Lalu saat kita sudah mengetahui makna adil (baca:hak) lantas sudah
sejauh manakah kita menjalankan kewajiban? Lantas saat kita sudah mulai bertanya, apakah
orang lain telah melakukan hal yang sama, apakah kita sudah bertanya pada diri
kita kebaikan yang kita lakukan sebenarnya untuk siapa? Untuk orang lainkah
atau untuk diri sendirikah atau mungkin untuk kepentingan bersama? Lantas
apakah harus menunggu sempurna untuk mengingatkan sesama? apakah orang yang
mempunyai banyak dosa, lantas gugur sudah kewajibannya untuk menasehati orang?
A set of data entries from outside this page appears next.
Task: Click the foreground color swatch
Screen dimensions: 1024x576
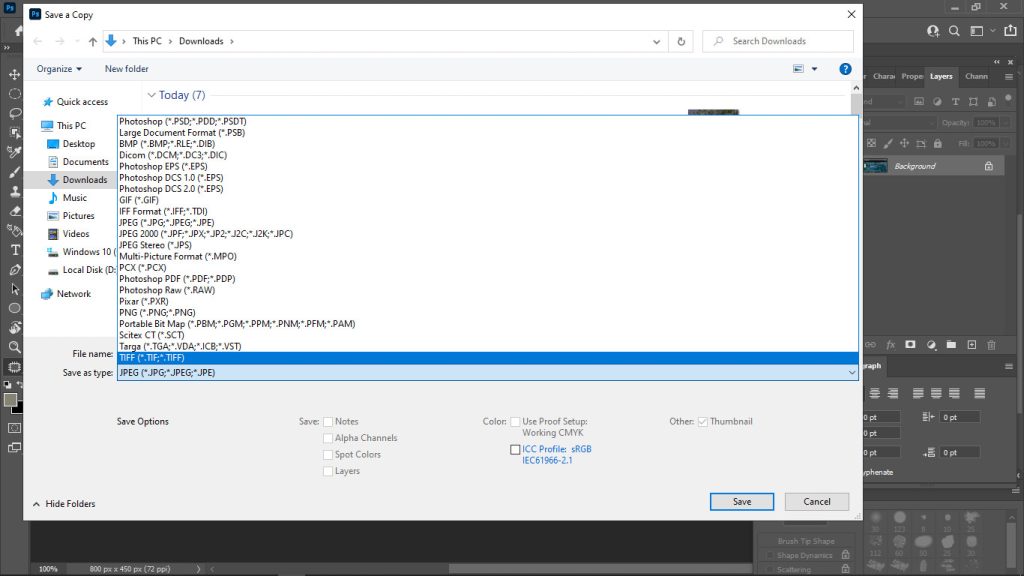Action: point(10,400)
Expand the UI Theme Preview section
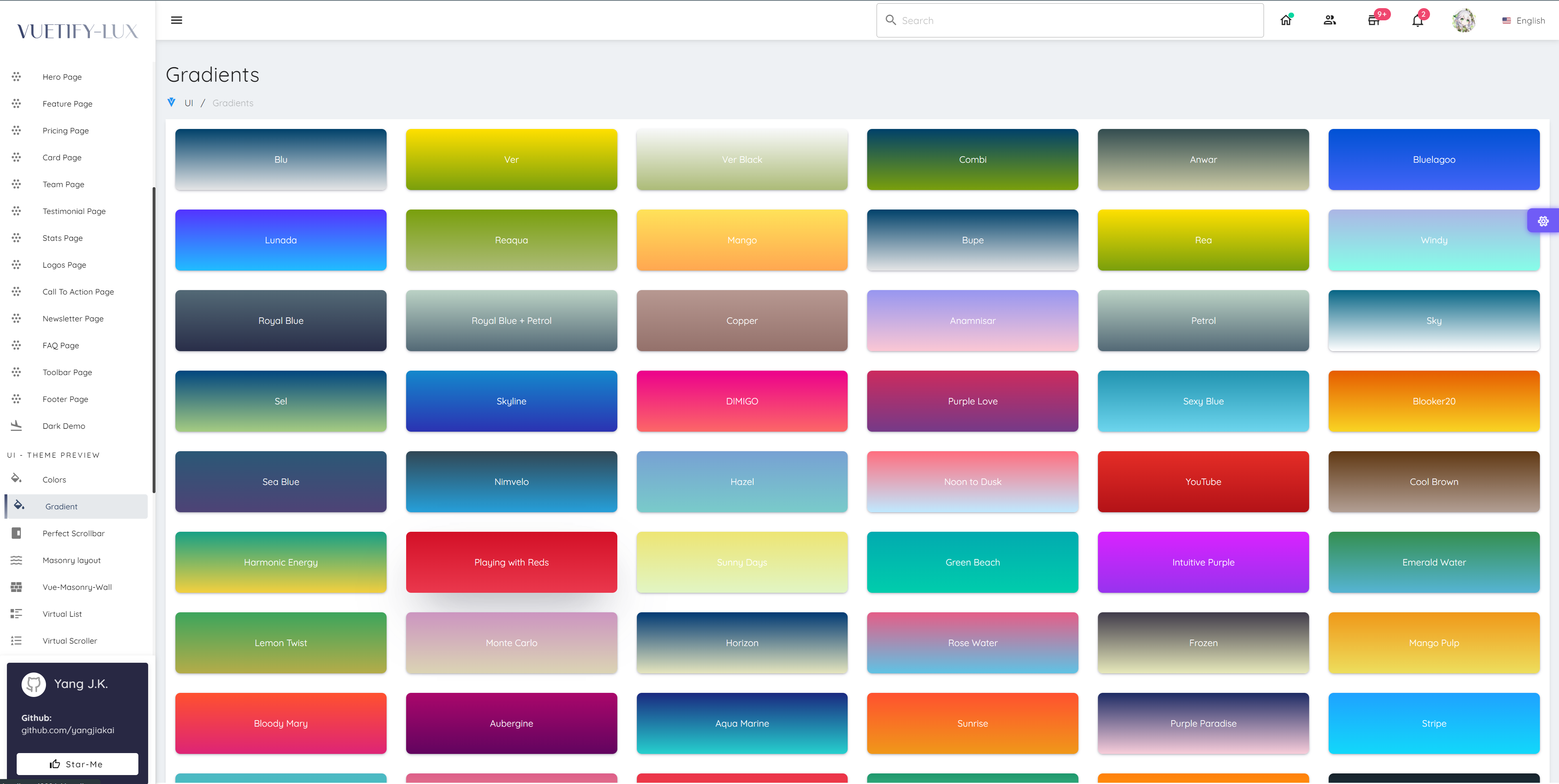The height and width of the screenshot is (784, 1559). 53,454
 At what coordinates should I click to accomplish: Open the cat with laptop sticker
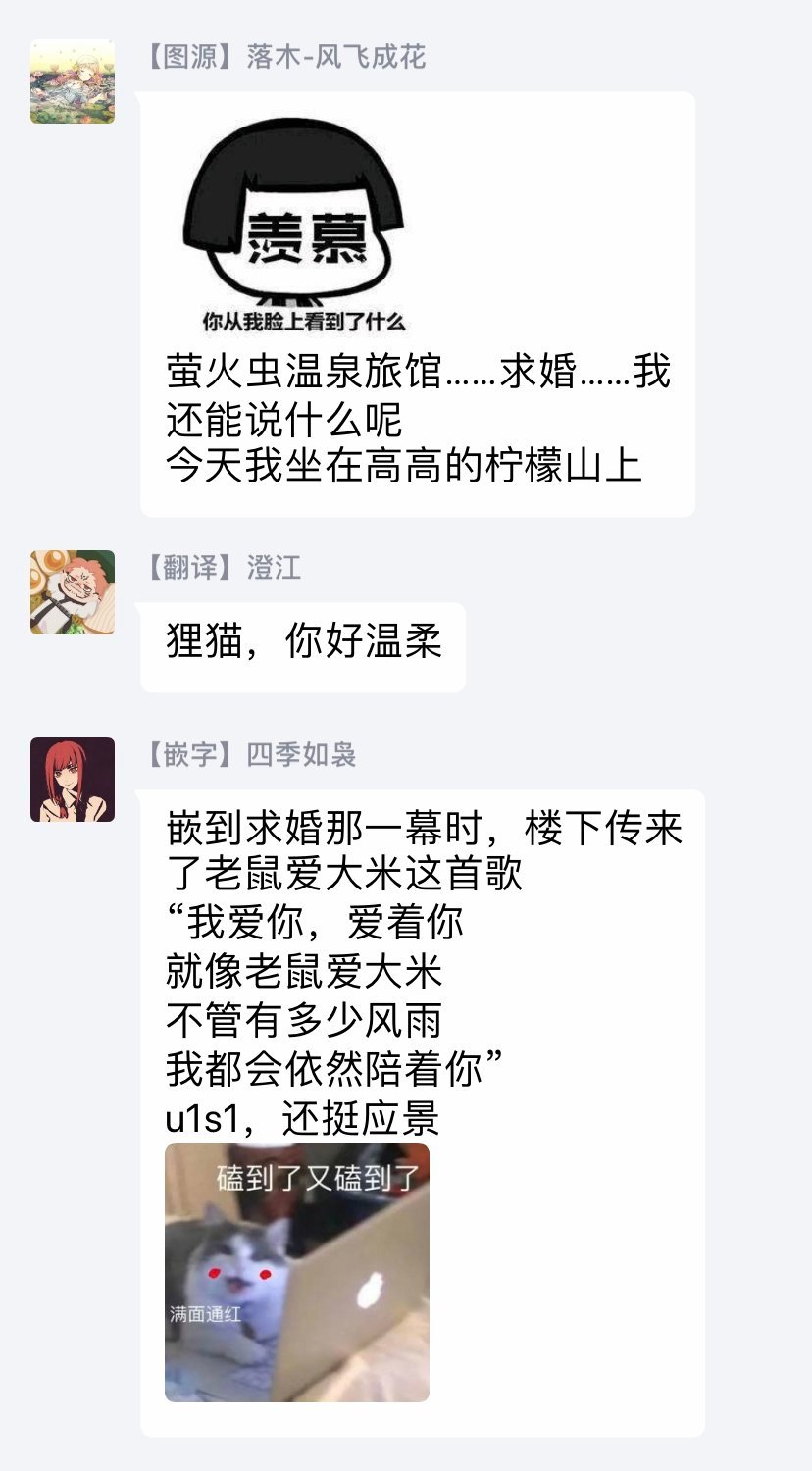297,1272
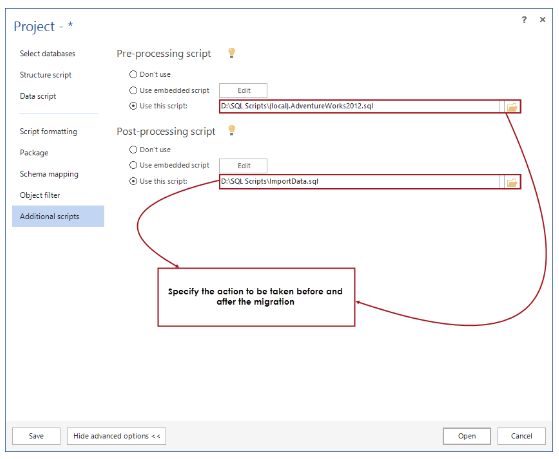Open the Select databases section
This screenshot has height=459, width=559.
click(x=47, y=53)
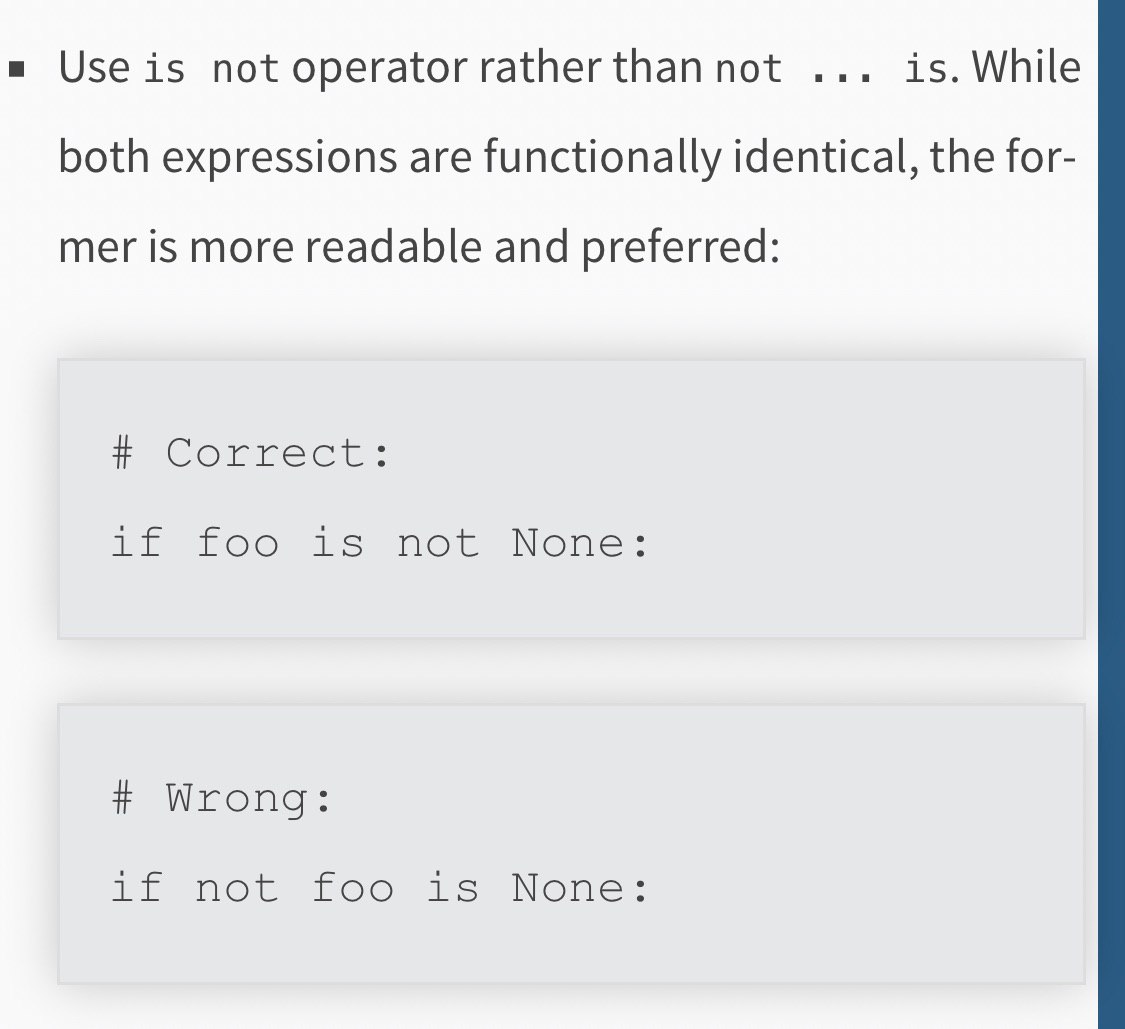1125x1029 pixels.
Task: Click the dark blue sidebar strip on right edge
Action: coord(1111,514)
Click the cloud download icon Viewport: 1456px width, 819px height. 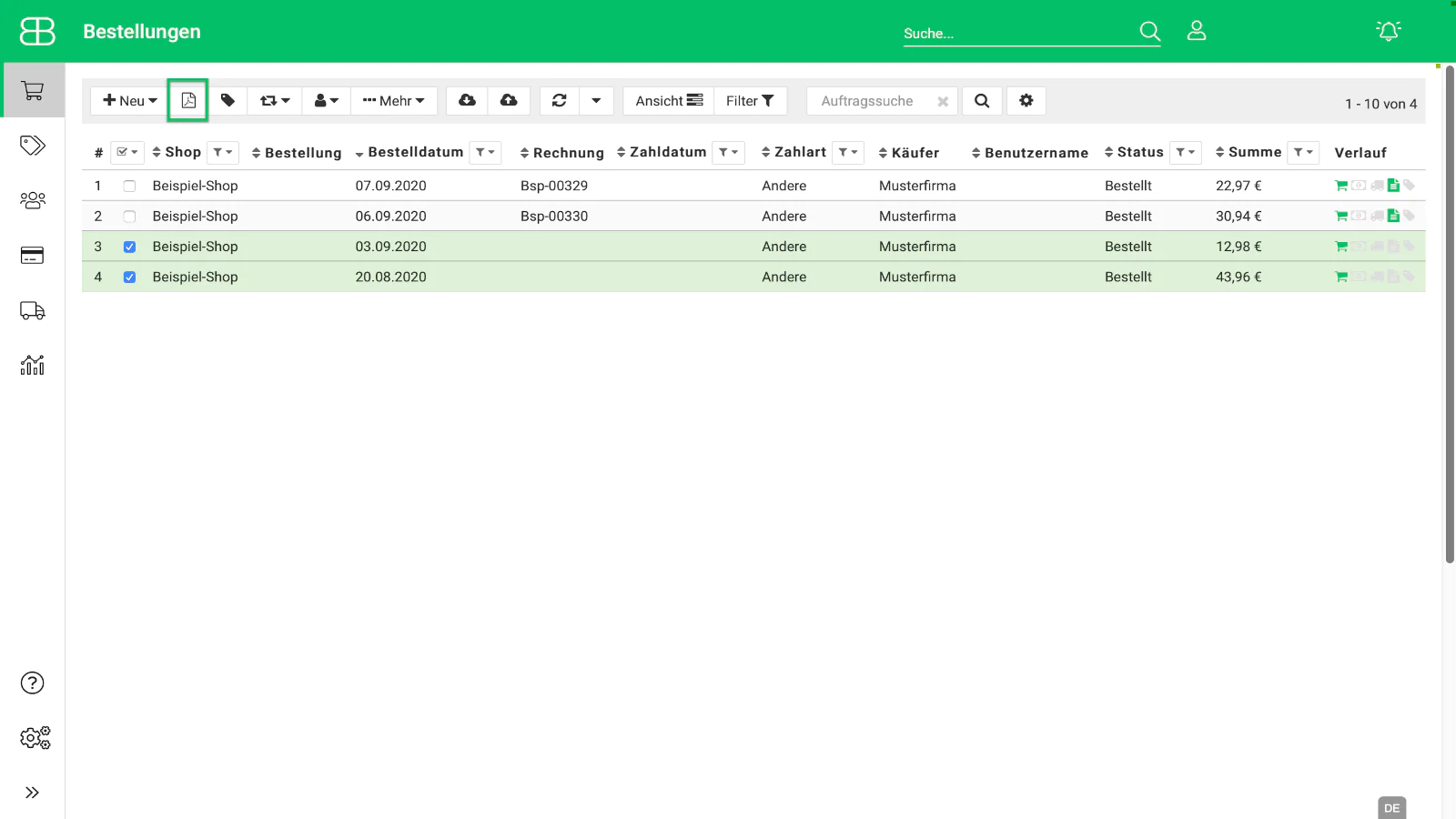[x=467, y=101]

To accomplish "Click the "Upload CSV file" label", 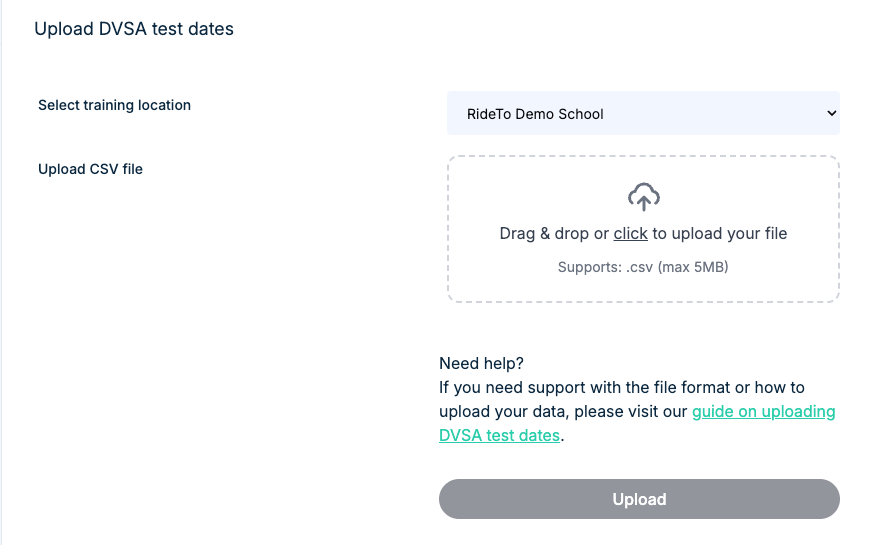I will pyautogui.click(x=90, y=169).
Insya'
Allah tidak karena mengingkatkan sesama adalah kewajiban dari setiap saudara
seiman.
Dari Abu Hurairah ra, Nabi SAW, bersabda: “Barang siapa yang
melepaskan satu kesusahan seorang mukmin, pasti Allah akan melepaskan darinya
satu kesusahan pada hari kiamat. Barang siapa yang menjadikan mudah urusan
orang lain, pasti Allah akan memudahkannya di dunia dan di akhirat. Barang
siapa yang menutupi aib seorang muslim, pasti Allah akan menutupi aibnya di
dunia dan di akhirat. Allah senantiasa menolong hambaNya selama hambaNya itu
suka menolong saudaranya”. (HR. Muslim, lihat juga Kumpulan Hadits Arba’in An
Nawawi hadits ke 36).
Kita mungkin pernah mengalami fase merasa paling sengsara yang mana
hingga terkadang kita lupa bersyukur dan hanya melihat kehidupan dari satu sisi
saja. Padahal dunia ini terlalu indah untuk hanya dilihat dari satu sisi. Maka saudariku
sebaiknya kita mulailah berhati-hati dalam menerka sebuah kalimat. Mulailah
menganalisa dan bertanya pada hati kecil kita agar kita tak tersesat karena ego
yang menguasai akal sehat dan nafsu belaka. Mungkin kesadaran perlu dihidupkan karena ada hal yang dilakukan demi maslahah (kebersamaan) yang mana sebuah maslahah itu adalah hal yang sangat mahal dan tak terbeli.